Georgia Institute of Technology                

Abstract:

This thesis focuses on identification of the limitation of single-cell sequencing technologies, and development of pipeline and models for analyzing sequencing data. The aim of this work is to contribute to a deeper understanding of sequencing technologies and a better utilization of the technologies in solving challenges in infectious diseases and cancer research. We first identified systematic under-detection of genes in scRNA-seq and Visium data through analyses of paired bulk RNA-seq and single-cell genomics datasets. These genes were enriched for poly(T) motifs near their 3′ ends, leading to the hypothesis that such motifs may form hairpin structures with poly(A) tails of mRNA transcripts, reducing capture efficiency during library preparation and explaining their lower detection compared to bulk RNA-seq. We also proposed a framework integrating graphical models and conventional machine learning to leverage scRNA-seq data for predicting COVID-19 severity and identifying biomarkers. Graphical models effectively distinguished healthy individuals from infected patients (F1-score > 0.9), while traditional machine learning accurately classified disease severity (F1-score > 0.99), revealing meaningful molecular signatures. In addition, we developed a bioinformatics pipeline to predict existence of proteases across bacterial species by leveraging known bacteria–protease relationships.

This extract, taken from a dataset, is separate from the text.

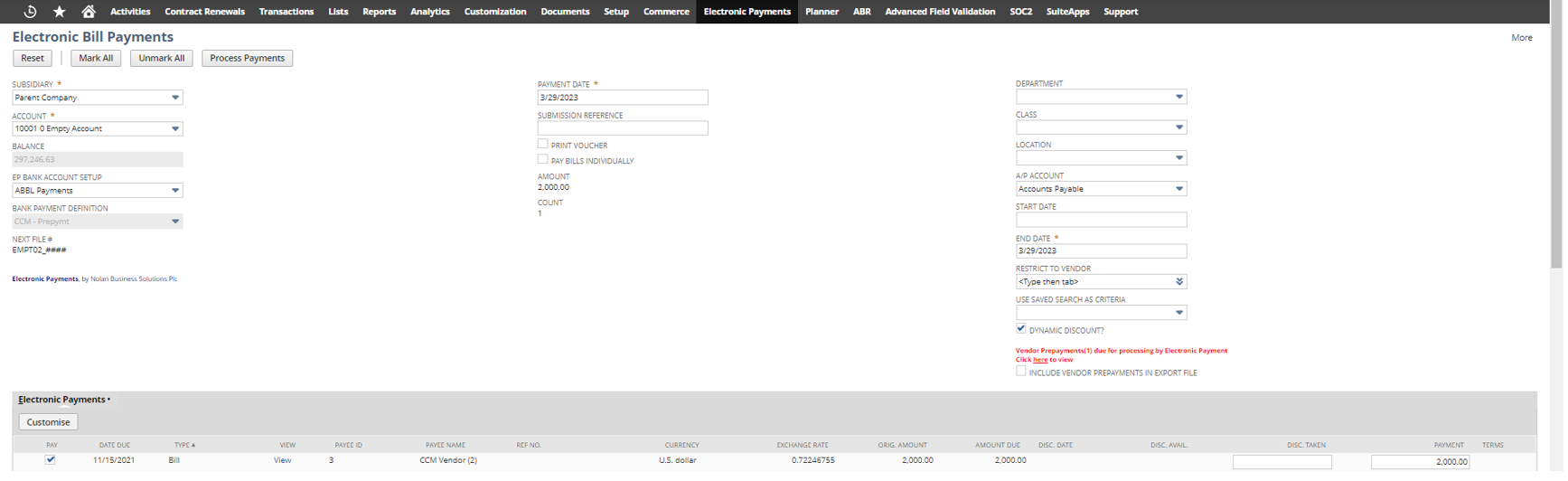Open the Restrict to Vendor double-arrow selector
1568x481 pixels.
[1178, 282]
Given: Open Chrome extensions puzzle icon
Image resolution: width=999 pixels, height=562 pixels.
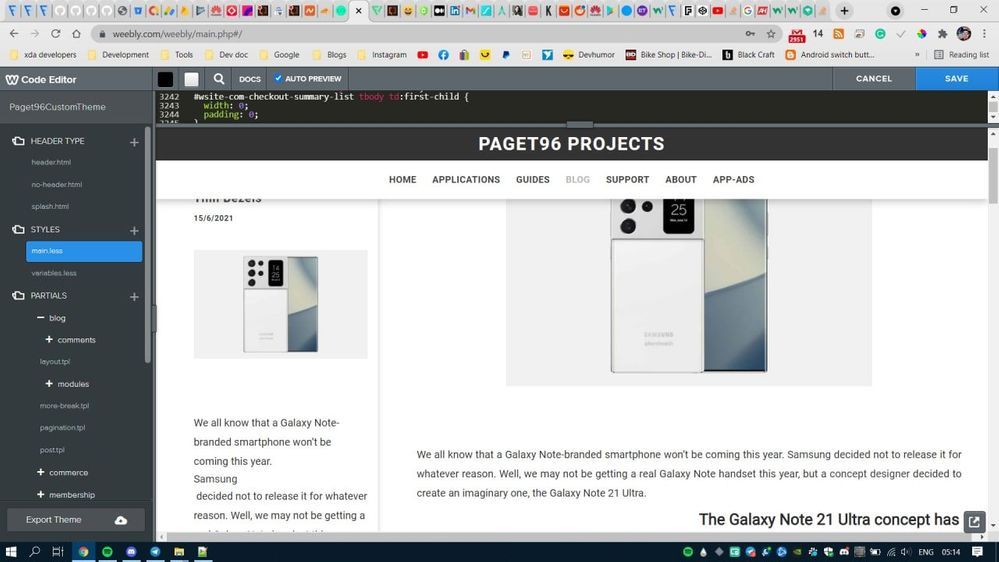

Through large-scale protein–genome alignments, we identified previously unreported proteases across bacterial genomes that cause severe infectious diseases, with validation from bulk RNA-seq data. Finally, we constructed mathematical models based on mass action kinetics to evaluate multi-arm protease sensors, demonstrating their potential advantages in cancer detection. Overall, this work highlights limitations of current sequencing technologies and provides computational solutions to enhance their utility in early cancer detection and infectious disease treatment and diagnostics.